____ TEXT

While this talk encourages you to get into the nitty gritty of CNI – Doug really wants to invite you to become a participant in bigger picture efforts for the Kubernetes networking community, too. There is a nascent Kubernetes-native MultiNetworking effort, the Kubernetes Network Plumbing Working Group, and upcoming work for CNI 2.0. This talk, and PoC project represents some problems that we need to solve as a community – If we don’t represent the community and what we all want – we lose out to the commercial efforts which will steamroll the community and leave our (already overtaxed!) sysadmins in the dirt. We all need common ground to work together upon, and it’s up to the community to set those standards and let the commercial efforts follow.

CNI is the “Container Networking Interface”, and it’s an API for setting up networking for containers, and also used by Kubernetes. We love it for its simplicity, and for the fact that it’s a common ground for networking in Kubernetes, and we already know, container networking isn’t always easy. What you might not know is that CNI itself is “container orchestration engine agnostic.” For a 1.0, this limitation makes sense, and we need to respect the origins of this thinking, and it allows some overarching constructs that are useful for both orchestration engines, and container runtimes (like crio and containerd), but we need a step forward in terms of Kubernetes given how ubiquitous it’s become, and continues to become in the networking space.

________

WORK TO COMPLETE:
1. Answer these questions using the passage on CNI:
(a) What does the abbreviation CNI stand for?
(b) Which two container runtimes are given as examples?
(c) Who does the passage say should set the standards for the commercial efforts to follow?
2. List every Kubernetes networking community effort that the passage on CNI names as something to take part in.
3. Write the next paragraph of the passage on CNI, starting after its final sentence.

____ DATASET CONTENT

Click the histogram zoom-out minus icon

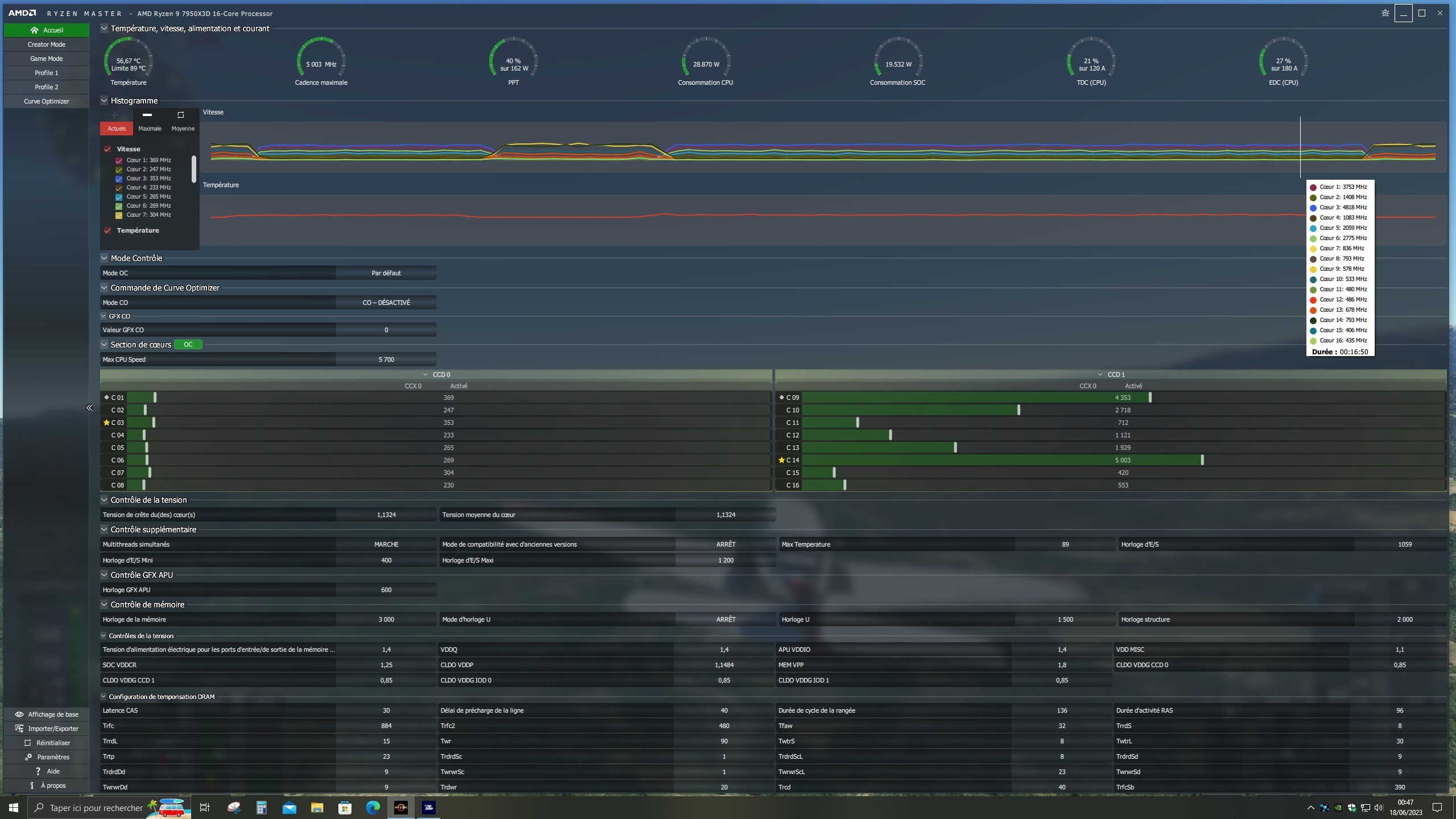point(147,115)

________

TASK RESULTS:
1.
(a) Container Networking Interface
(b) crio and containerd
(c) The community

2.
- A nascent Kubernetes-native MultiNetworking effort
- The Kubernetes Network Plumbing Working Group
- Upcoming work for CNI 2.0

3.
Doug believes that we need an evolution, or potentially, a revolution for CNI 2.0. One that gives us a layer to speak to CNI using Kubernetes. If we don’t have this pathway, it encourages developers to ignore CNI and build their own Rube Goldberg machine, and sysadmins have already had to chase the rolling ball down the chute to light the match to drop the mousetrap enough as it is. We need standards, not contraptions!